Estimates of emissions from the ventilation systems of nongassy mines are scaled to emissions estimates for 1988
developed by the EPA.(219) The EPA estimates emissions from nongassy mines at 2 percent of total emissions from the
ventilation systems of underground coal mines. Thus, an error as high as 100 percent for this source would add less
than 1 percent to the total estimate.
Emissions from degasification systems may be the single largest source of uncertainty in estimates of emissions from
coal mines. The estimation method used in this report scales emissions to estimates of emissions for 1988 developed
by the EPA. Measurements of emissions were limited to a few mines, and the remainder of the estimate was based on
known emissions from ventilation systems and estimated recovery efficiencies of degasification systems. The recovery
efficiencies have an uncertainty in the neighborhood of 20 percent.
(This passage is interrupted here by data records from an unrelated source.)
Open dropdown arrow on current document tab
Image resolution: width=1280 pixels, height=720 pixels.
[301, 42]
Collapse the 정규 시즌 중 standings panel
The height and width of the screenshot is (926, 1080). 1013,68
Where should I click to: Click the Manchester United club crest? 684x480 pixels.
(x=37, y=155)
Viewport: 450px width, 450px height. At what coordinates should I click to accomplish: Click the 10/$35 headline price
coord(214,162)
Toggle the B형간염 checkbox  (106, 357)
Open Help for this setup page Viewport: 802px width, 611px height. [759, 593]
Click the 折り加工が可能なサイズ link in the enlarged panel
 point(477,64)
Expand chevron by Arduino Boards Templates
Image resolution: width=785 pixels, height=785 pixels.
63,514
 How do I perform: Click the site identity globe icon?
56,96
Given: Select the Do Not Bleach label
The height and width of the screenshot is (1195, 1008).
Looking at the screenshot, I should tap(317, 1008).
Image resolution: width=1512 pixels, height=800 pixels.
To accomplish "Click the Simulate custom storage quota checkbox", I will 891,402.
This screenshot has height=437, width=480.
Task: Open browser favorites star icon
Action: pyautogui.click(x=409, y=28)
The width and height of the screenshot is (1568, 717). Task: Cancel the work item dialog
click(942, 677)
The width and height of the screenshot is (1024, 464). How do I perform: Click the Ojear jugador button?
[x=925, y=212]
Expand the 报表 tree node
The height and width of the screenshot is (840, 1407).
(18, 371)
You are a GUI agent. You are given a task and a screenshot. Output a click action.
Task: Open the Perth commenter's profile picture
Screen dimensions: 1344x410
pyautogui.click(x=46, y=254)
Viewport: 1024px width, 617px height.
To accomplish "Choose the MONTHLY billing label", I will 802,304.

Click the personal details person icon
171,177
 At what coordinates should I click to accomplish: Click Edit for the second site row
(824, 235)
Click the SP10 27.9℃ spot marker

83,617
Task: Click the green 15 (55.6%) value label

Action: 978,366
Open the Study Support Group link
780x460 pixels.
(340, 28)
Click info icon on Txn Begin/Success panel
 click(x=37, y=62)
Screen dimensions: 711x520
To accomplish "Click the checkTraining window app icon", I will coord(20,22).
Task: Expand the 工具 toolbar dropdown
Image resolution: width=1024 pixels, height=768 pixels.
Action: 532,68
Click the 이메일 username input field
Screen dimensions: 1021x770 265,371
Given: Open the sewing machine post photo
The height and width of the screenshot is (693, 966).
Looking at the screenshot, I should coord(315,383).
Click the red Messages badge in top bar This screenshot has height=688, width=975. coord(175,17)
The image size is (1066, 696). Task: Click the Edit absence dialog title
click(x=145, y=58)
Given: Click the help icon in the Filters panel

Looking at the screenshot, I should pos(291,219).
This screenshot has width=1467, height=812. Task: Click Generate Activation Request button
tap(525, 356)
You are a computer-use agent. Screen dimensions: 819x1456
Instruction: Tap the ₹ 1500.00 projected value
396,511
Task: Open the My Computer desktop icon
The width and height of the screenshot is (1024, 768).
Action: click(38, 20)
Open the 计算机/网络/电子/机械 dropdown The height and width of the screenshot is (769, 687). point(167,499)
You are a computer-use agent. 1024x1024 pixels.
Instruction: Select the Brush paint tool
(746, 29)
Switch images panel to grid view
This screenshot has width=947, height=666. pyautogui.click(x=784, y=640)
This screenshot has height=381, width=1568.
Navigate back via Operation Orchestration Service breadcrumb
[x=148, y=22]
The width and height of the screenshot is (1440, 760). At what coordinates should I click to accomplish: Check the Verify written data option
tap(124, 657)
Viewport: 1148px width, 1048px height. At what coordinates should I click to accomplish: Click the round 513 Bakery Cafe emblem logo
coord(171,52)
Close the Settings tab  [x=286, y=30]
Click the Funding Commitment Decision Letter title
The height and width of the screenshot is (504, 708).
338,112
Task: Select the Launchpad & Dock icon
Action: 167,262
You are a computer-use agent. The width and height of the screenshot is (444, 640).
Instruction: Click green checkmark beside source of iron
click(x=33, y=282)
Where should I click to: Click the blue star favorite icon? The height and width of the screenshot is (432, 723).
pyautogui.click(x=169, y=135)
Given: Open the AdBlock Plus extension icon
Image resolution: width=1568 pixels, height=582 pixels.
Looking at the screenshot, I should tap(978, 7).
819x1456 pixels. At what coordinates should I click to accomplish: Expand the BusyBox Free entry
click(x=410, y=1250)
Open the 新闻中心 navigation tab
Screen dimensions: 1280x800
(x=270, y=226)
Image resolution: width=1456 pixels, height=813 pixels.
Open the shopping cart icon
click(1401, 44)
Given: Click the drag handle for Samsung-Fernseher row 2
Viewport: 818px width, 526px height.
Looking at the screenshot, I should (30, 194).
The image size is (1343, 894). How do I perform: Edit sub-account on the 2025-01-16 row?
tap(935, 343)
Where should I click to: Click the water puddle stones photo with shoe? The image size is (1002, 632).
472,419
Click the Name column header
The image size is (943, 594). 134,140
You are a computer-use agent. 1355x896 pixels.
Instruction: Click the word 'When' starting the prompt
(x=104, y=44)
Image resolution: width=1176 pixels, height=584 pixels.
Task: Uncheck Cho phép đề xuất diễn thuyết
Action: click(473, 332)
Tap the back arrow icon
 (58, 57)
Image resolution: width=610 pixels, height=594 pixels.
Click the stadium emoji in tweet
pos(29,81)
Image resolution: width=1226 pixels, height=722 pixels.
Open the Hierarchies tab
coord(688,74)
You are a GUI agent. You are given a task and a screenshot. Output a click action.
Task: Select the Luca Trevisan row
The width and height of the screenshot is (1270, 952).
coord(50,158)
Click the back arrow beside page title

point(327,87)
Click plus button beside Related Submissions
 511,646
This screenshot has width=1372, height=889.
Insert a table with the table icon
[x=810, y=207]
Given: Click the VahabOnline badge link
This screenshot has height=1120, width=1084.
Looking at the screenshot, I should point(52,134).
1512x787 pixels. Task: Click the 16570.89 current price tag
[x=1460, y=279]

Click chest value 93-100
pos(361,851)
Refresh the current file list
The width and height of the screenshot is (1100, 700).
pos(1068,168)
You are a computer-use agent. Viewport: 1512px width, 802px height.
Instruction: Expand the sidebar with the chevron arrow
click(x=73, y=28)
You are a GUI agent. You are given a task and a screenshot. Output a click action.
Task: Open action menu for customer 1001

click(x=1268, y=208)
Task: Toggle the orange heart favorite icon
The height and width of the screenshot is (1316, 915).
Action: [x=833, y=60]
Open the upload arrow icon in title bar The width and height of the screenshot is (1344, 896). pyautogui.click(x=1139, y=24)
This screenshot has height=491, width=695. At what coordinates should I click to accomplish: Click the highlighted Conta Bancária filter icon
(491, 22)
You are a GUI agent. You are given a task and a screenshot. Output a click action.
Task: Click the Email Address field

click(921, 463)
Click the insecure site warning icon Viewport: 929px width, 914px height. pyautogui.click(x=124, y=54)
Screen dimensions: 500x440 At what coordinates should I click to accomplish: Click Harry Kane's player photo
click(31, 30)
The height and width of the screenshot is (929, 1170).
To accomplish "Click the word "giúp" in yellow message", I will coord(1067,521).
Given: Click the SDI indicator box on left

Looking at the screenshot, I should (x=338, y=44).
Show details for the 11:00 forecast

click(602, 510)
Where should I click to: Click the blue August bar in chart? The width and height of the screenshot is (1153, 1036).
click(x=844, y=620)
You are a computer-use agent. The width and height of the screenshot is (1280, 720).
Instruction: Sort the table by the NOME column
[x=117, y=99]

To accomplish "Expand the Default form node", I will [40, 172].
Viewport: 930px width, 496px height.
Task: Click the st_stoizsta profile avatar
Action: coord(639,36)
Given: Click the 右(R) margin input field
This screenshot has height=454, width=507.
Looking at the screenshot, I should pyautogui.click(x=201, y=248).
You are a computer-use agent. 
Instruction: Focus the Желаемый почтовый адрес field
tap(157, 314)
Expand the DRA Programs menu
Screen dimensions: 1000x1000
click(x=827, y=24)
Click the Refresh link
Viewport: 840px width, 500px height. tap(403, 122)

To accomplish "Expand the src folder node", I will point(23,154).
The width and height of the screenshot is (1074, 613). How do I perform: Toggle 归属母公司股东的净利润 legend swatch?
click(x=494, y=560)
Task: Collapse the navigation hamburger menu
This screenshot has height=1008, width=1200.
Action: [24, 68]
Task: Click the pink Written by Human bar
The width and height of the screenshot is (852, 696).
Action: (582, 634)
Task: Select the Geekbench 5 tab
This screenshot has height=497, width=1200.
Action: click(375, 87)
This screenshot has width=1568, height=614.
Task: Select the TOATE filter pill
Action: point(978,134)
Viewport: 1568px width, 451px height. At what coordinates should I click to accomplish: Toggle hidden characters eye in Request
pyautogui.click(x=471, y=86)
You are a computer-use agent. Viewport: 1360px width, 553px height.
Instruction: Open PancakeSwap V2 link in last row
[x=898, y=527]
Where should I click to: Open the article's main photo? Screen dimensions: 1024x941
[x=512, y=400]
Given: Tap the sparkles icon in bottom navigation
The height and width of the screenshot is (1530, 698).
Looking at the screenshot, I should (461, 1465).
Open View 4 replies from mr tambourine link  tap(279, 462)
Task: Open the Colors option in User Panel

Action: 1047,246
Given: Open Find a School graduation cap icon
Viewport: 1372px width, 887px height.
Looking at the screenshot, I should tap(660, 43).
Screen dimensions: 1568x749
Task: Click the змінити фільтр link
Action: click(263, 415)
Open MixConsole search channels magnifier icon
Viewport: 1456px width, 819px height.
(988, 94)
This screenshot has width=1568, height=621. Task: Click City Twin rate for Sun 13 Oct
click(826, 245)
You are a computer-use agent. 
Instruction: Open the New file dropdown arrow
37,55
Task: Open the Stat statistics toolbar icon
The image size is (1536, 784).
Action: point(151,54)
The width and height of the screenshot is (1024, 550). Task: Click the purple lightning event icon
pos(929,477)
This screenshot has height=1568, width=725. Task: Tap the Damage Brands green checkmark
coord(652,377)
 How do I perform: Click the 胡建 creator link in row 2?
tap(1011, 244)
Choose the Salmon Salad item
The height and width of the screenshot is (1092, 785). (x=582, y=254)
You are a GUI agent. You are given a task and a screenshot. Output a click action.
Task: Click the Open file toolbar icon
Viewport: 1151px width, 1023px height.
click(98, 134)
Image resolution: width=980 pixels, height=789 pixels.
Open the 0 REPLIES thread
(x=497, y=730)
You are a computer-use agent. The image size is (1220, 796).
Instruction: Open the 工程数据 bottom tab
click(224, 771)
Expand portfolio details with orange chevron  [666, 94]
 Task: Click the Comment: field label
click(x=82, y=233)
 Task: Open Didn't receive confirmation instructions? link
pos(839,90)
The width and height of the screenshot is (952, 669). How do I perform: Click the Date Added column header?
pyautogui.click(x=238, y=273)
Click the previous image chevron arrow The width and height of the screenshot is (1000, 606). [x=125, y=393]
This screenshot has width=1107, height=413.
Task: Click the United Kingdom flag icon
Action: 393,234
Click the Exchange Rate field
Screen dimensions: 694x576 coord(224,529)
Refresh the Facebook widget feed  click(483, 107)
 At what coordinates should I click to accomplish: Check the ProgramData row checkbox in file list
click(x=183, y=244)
Reliable measurements of emissions from surface mines are available for only five sites. Thus, estimates for this report
were based on an emissions range supplied by the Intergovernmental Panel on Climate Change (IPCC).(220) The range
of emissions suggested by the IPCC implies an uncertainty range of plus or minus 75 percent. However, estimates of
emissions extrapolated from the five measured sites suggest an uncertainty level of less than 10 percent.(221) Assuming
the larger uncertainty level would add only about 10 percent to the overall uncertainty of estimates of emissions from
coal mines, because the volume of emissions from surface mines is relatively insignificant.
Emissions from post-mining activities are also estimated on the basis of an emissions range supplied by the IPCC,
which implies an uncertainty in the area of plus
or minus 60 percent. However, the magnitude of emissions from this source is similar to that of emissions from surface
mines, thus also contributing about 10 percent to the overall uncertainty of coal mine emissions estimates.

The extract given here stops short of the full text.